Selected passage -

Segment Open

Translate environmental light conditions into a response.
Both projects 1 and 2 require that microbes intricately translate environmental light signals into a response. In both cases, the molecular mechanism(s) by which transcriptional control proteins interpret environmental signals into these outputs, whether it be the production of a chlorophyll or sunscreen molecule, is largely unknown. Therefore, in project 3, we will explore how photosynthetic organisms sense and respond to available environmental conditions. Here, we will place an emphasis on understanding how organisms use the redox state of the photosynthetic electron transport chain as an indicator of light intensity and how organisms perceive environmental UV-light signals and translate them into a response. One example reaction involved in chlorophyll biosynthesis that is mediated by light intensity is shown in Figure 1.
Figure 1: Photosynthetic bacteria are able to thrive in diverse environments due in part to their abilities to differentially express chlorophyll biosynthetic enzymes that perform equivalent reactions under different environmental conditions. One example is shown here: both light-dependent protochlorophyllide reductase (LPOR) and dark-operative protochlorophyllide oxidoreductase (DPOR) catalyze the conversion of protochlorophyllide to chlorophyllide in the penultimate step of chlorophyll biosynthesis1-4. Each enzyme catalyzes reduction of the double bond shown in pink. LPOR is essential under aerobic high light conditions, whereas DPOR works optimally under anaerobic conditions, or conditions where oxygenic photosynthesis is minimal (e.g. in the dark)1-4. Incredibly, cyanobacteria use the Photosynthetic Electron transport-Dependent Regulator to turn on the transcription of DPOR in response to low light intensity5,6. Although it is known that the Photosynthetic Electron transport-Dependent Regulator is important for acclimation to changing light environments5, the molecular details of how environmental light conditions are perceived and relayed remains to be elucidated.

Segment Closed

Records shown -
Segment Open

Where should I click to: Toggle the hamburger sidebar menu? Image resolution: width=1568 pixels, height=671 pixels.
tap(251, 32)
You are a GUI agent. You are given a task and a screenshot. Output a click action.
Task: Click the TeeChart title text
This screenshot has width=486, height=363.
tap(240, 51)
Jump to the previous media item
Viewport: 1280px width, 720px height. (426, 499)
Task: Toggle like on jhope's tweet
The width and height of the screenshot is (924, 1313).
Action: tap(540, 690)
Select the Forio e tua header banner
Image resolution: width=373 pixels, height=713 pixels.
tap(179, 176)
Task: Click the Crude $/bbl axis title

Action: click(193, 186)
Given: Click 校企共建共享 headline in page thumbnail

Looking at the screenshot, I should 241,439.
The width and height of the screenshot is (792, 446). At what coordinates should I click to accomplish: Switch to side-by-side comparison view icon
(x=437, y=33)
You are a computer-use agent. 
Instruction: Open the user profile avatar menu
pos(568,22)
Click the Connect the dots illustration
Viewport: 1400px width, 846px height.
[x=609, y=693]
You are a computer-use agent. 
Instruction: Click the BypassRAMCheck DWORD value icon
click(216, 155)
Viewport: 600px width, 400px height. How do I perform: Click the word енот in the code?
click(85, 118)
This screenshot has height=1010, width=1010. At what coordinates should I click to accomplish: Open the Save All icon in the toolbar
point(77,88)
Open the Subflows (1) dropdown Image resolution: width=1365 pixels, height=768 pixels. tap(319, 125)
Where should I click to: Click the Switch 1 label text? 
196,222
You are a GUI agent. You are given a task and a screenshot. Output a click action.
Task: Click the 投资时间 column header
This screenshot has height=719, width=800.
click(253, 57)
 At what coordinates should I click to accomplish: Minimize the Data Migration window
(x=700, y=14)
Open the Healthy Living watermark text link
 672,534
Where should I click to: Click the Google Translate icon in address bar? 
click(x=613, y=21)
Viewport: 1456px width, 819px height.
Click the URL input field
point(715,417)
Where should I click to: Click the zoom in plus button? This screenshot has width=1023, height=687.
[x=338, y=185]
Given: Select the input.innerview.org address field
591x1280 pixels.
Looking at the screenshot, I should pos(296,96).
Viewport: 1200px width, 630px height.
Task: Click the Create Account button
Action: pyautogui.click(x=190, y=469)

Segment Closed

What you are asked to do - In the passage above on how photosynthetic microbes sense light, reproduce word for word the section that opens with the words containing "Translate environmental light conditions" and closes with "in Figure 1.".

Solved problem -
Translate environmental light conditions into a response.
Both projects 1 and 2 require that microbes intricately translate environmental light signals into a response. In both cases, the molecular mechanism(s) by which transcriptional control proteins interpret environmental signals into these outputs, whether it be the production of a chlorophyll or sunscreen molecule, is largely unknown. Therefore, in project 3, we will explore how photosynthetic organisms sense and respond to available environmental conditions. Here, we will place an emphasis on understanding how organisms use the redox state of the photosynthetic electron transport chain as an indicator of light intensity and how organisms perceive environmental UV-light signals and translate them into a response. One example reaction involved in chlorophyll biosynthesis that is mediated by light intensity is shown in Figure 1.